Давным-давно, когда мой старик еще выступал на сцене, клуб «Соль жизни» отнюдь не был джазовой меккой. И существовал, по его словам, сугубо для неудачников в водолазках и с козлиными бородками, слушающих фолк и читающих стихи. В шестидесятые там по паре раз выступили Боб Дилан и Мик Джаггер. Но для моего папы эти имена ничего не значат. Он утверждает, что рок-н-ролл – музыка для тех, кто не умеет самостоятельно держать ритм.
Так вышло, что до сего дня я никогда не бывал в «Соли жизни». Перед тем как стать копом, ни разу не пил здесь пиво, а потом ни разу не приезжал сюда забирать дебоширов.

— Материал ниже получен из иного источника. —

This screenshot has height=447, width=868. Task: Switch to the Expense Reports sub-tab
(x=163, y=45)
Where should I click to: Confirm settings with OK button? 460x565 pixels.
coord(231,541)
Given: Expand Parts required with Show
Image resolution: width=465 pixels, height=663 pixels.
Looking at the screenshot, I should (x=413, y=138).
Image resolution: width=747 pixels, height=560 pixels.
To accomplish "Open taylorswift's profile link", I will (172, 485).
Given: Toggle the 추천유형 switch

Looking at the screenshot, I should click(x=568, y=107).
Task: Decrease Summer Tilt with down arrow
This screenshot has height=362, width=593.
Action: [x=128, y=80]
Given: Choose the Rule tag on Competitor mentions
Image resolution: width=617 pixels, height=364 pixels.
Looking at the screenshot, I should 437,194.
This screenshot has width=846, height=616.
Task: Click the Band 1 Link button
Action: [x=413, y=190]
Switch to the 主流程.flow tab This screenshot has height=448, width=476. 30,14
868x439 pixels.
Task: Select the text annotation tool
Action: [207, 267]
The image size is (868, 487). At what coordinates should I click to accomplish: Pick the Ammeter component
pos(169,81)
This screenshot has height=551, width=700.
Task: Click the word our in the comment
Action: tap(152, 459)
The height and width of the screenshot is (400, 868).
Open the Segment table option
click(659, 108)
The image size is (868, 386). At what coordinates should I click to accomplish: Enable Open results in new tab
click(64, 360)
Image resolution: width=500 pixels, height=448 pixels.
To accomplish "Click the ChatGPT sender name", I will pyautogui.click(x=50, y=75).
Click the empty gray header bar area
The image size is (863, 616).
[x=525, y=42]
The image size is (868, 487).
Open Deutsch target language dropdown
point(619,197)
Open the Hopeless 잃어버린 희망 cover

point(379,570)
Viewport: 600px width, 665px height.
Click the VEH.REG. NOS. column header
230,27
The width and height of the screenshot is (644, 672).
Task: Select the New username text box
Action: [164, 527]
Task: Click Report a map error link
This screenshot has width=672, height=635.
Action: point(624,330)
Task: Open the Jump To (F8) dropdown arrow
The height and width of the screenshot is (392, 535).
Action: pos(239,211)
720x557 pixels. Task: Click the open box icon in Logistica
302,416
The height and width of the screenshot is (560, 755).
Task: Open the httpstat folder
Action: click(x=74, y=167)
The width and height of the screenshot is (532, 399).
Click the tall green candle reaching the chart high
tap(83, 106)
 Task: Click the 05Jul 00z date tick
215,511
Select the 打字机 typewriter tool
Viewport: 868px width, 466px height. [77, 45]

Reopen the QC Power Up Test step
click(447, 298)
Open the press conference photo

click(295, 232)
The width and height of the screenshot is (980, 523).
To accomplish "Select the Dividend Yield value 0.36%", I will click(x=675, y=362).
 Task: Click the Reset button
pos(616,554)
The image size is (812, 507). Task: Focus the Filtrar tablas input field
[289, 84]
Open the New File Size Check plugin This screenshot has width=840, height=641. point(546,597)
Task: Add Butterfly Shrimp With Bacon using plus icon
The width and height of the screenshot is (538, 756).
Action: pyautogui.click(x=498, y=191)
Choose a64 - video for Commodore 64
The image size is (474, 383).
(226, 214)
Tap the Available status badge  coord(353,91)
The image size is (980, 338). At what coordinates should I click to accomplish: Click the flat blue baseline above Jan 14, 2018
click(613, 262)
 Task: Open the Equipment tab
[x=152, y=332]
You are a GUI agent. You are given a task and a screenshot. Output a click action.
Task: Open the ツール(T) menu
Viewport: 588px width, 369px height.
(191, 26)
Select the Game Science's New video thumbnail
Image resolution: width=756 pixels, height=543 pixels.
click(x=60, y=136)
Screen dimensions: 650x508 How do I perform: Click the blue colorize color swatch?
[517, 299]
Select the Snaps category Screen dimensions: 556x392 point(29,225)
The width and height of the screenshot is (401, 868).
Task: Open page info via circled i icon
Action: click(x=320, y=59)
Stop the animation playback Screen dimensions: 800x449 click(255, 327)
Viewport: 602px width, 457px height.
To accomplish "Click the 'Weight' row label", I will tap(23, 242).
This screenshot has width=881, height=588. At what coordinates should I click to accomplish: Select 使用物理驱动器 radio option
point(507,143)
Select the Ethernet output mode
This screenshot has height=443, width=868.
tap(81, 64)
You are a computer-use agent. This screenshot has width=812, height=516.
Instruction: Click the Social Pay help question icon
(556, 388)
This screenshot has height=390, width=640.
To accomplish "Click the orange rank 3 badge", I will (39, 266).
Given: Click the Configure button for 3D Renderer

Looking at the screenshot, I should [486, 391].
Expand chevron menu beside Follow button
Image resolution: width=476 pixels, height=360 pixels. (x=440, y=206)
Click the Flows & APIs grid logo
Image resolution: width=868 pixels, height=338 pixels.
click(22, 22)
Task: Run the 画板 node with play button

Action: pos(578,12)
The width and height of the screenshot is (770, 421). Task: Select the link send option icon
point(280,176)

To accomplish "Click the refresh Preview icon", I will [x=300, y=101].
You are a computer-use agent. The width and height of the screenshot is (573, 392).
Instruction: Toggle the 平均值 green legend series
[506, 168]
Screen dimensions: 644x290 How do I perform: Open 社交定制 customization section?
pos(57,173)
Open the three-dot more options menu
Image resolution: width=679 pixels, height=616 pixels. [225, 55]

Я специально дождался второй половины дня, чтобы избежать толкотни обеденного времени, и сейчас по площади бродили только туристы. А внутри клуба было пусто, здесь царили приятный полумрак и тишина. Легкий аромат средств для уборки безуспешно пытался перебить запах разлитого пива, въевшийся за многие годы. Мне захотелось как следует прочувствовать это место, и я решил сделать это самым естественным способом: сесть за стойку и выпить пива. Но, поскольку я был на работе, взял всего полпинты. В отличие от большинства пабов Лондона, «Соль жизни» умудрилась сохранить в интерьере блестящую медь и полированное дерево и не скатиться при этом в безвкусицу. Я встал возле стойки и взял свою кружку. И после первого же глотка на меня нахлынули запах конского пота, стук молотков по наковальне, крики, смех, запах табака и отдаленный женский визг – словом, обычная смесь для любого старого паба в Лондоне.